*** Block opens ***

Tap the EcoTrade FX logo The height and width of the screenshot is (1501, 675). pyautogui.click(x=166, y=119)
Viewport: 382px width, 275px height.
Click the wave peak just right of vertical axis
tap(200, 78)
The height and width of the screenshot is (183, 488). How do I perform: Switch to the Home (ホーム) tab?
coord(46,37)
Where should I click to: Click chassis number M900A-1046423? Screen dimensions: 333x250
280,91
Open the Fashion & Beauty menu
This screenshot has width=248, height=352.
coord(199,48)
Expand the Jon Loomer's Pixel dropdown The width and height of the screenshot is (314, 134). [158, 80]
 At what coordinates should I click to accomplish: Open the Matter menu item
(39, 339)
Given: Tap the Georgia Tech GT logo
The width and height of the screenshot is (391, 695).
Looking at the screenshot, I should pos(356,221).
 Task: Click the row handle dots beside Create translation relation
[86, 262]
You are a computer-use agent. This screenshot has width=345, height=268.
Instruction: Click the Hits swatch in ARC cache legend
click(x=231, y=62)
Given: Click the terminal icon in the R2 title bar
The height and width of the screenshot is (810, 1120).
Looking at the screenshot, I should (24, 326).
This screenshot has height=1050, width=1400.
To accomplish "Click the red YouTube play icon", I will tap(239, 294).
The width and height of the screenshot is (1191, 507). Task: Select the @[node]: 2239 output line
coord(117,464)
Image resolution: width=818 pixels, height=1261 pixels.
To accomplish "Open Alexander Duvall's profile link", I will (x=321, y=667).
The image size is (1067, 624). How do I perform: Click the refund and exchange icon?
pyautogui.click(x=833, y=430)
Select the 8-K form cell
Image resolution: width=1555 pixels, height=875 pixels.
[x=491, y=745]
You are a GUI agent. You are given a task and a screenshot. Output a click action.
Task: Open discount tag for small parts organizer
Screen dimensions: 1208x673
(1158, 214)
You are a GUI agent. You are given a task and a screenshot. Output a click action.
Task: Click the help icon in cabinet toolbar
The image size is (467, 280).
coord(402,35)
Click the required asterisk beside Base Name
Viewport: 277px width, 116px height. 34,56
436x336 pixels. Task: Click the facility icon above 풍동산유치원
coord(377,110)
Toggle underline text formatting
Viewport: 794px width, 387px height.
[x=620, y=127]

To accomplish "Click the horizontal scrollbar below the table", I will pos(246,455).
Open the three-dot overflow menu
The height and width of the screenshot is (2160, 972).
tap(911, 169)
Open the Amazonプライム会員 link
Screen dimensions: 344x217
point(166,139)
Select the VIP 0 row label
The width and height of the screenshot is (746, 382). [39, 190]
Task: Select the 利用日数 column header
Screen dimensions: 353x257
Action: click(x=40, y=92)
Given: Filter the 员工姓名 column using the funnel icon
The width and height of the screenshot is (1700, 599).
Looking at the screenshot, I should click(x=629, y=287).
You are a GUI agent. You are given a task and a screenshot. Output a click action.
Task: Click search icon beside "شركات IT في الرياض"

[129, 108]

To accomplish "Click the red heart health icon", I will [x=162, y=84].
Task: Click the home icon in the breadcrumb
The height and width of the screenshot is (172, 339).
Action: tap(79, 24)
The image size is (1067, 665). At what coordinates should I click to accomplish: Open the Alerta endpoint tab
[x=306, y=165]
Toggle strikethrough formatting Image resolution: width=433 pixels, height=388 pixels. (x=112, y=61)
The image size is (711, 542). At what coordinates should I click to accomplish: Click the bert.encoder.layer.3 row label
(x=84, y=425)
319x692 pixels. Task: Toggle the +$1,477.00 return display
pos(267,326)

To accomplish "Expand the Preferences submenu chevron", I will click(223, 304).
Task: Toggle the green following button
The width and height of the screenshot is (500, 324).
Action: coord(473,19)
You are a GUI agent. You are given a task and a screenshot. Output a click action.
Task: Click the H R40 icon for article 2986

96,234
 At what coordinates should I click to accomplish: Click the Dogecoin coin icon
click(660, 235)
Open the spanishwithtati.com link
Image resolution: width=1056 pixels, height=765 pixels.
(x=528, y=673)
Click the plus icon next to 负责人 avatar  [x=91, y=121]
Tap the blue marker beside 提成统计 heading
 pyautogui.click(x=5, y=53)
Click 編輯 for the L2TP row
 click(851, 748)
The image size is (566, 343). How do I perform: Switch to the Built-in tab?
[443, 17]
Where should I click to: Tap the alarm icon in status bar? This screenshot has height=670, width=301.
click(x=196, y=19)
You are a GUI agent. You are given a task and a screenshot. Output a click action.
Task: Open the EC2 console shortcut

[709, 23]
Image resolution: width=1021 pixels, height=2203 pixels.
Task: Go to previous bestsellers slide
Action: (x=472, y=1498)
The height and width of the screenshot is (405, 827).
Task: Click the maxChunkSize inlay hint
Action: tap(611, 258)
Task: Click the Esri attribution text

*** Block closes ***

■ **What to produce**: Please reproduce the records exactly, without leaving any out.

■ **Answer below**:
Tap the EcoTrade FX logo The height and width of the screenshot is (1501, 675). pyautogui.click(x=166, y=119)
Viewport: 382px width, 275px height.
Click the wave peak just right of vertical axis
tap(200, 78)
The height and width of the screenshot is (183, 488). How do I perform: Switch to the Home (ホーム) tab?
coord(46,37)
Where should I click to: Click chassis number M900A-1046423? Screen dimensions: 333x250
280,91
Open the Fashion & Beauty menu
This screenshot has width=248, height=352.
coord(199,48)
Expand the Jon Loomer's Pixel dropdown The width and height of the screenshot is (314, 134). [158, 80]
 At what coordinates should I click to accomplish: Open the Matter menu item
(39, 339)
Given: Tap the Georgia Tech GT logo
The width and height of the screenshot is (391, 695).
Looking at the screenshot, I should pos(356,221).
 Task: Click the row handle dots beside Create translation relation
[86, 262]
You are a computer-use agent. This screenshot has width=345, height=268.
Instruction: Click the Hits swatch in ARC cache legend
click(x=231, y=62)
Given: Click the terminal icon in the R2 title bar
The height and width of the screenshot is (810, 1120).
Looking at the screenshot, I should (24, 326).
This screenshot has height=1050, width=1400.
To accomplish "Click the red YouTube play icon", I will tap(239, 294).
The width and height of the screenshot is (1191, 507). Task: Select the @[node]: 2239 output line
coord(117,464)
Image resolution: width=818 pixels, height=1261 pixels.
To accomplish "Open Alexander Duvall's profile link", I will (x=321, y=667).
The image size is (1067, 624). How do I perform: Click the refund and exchange icon?
pyautogui.click(x=833, y=430)
Select the 8-K form cell
Image resolution: width=1555 pixels, height=875 pixels.
[x=491, y=745]
You are a GUI agent. You are given a task and a screenshot. Output a click action.
Task: Open discount tag for small parts organizer
Screen dimensions: 1208x673
(1158, 214)
You are a GUI agent. You are given a task and a screenshot. Output a click action.
Task: Click the help icon in cabinet toolbar
The image size is (467, 280).
coord(402,35)
Click the required asterisk beside Base Name
Viewport: 277px width, 116px height. 34,56
436x336 pixels. Task: Click the facility icon above 풍동산유치원
coord(377,110)
Toggle underline text formatting
Viewport: 794px width, 387px height.
[x=620, y=127]

To accomplish "Click the horizontal scrollbar below the table", I will pos(246,455).
Open the three-dot overflow menu
The height and width of the screenshot is (2160, 972).
tap(911, 169)
Open the Amazonプライム会員 link
Screen dimensions: 344x217
point(166,139)
Select the VIP 0 row label
The width and height of the screenshot is (746, 382). [39, 190]
Task: Select the 利用日数 column header
Screen dimensions: 353x257
Action: click(x=40, y=92)
Given: Filter the 员工姓名 column using the funnel icon
The width and height of the screenshot is (1700, 599).
Looking at the screenshot, I should click(x=629, y=287).
You are a GUI agent. You are given a task and a screenshot. Output a click action.
Task: Click search icon beside "شركات IT في الرياض"

[129, 108]

To accomplish "Click the red heart health icon", I will [x=162, y=84].
Task: Click the home icon in the breadcrumb
The height and width of the screenshot is (172, 339).
Action: tap(79, 24)
The image size is (1067, 665). At what coordinates should I click to accomplish: Open the Alerta endpoint tab
[x=306, y=165]
Toggle strikethrough formatting Image resolution: width=433 pixels, height=388 pixels. (x=112, y=61)
The image size is (711, 542). At what coordinates should I click to accomplish: Click the bert.encoder.layer.3 row label
(x=84, y=425)
319x692 pixels. Task: Toggle the +$1,477.00 return display
pos(267,326)

To accomplish "Expand the Preferences submenu chevron", I will click(223, 304).
Task: Toggle the green following button
The width and height of the screenshot is (500, 324).
Action: coord(473,19)
You are a GUI agent. You are given a task and a screenshot. Output a click action.
Task: Click the H R40 icon for article 2986

96,234
 At what coordinates should I click to accomplish: Click the Dogecoin coin icon
click(660, 235)
Open the spanishwithtati.com link
Image resolution: width=1056 pixels, height=765 pixels.
(x=528, y=673)
Click the plus icon next to 负责人 avatar  [x=91, y=121]
Tap the blue marker beside 提成统计 heading
 pyautogui.click(x=5, y=53)
Click 編輯 for the L2TP row
 click(851, 748)
The image size is (566, 343). How do I perform: Switch to the Built-in tab?
[443, 17]
Where should I click to: Tap the alarm icon in status bar? This screenshot has height=670, width=301.
click(x=196, y=19)
You are a GUI agent. You are given a task and a screenshot. Output a click action.
Task: Open the EC2 console shortcut

[709, 23]
Image resolution: width=1021 pixels, height=2203 pixels.
Task: Go to previous bestsellers slide
Action: (x=472, y=1498)
The height and width of the screenshot is (405, 827).
Task: Click the maxChunkSize inlay hint
Action: tap(611, 258)
Task: Click the Esri attribution text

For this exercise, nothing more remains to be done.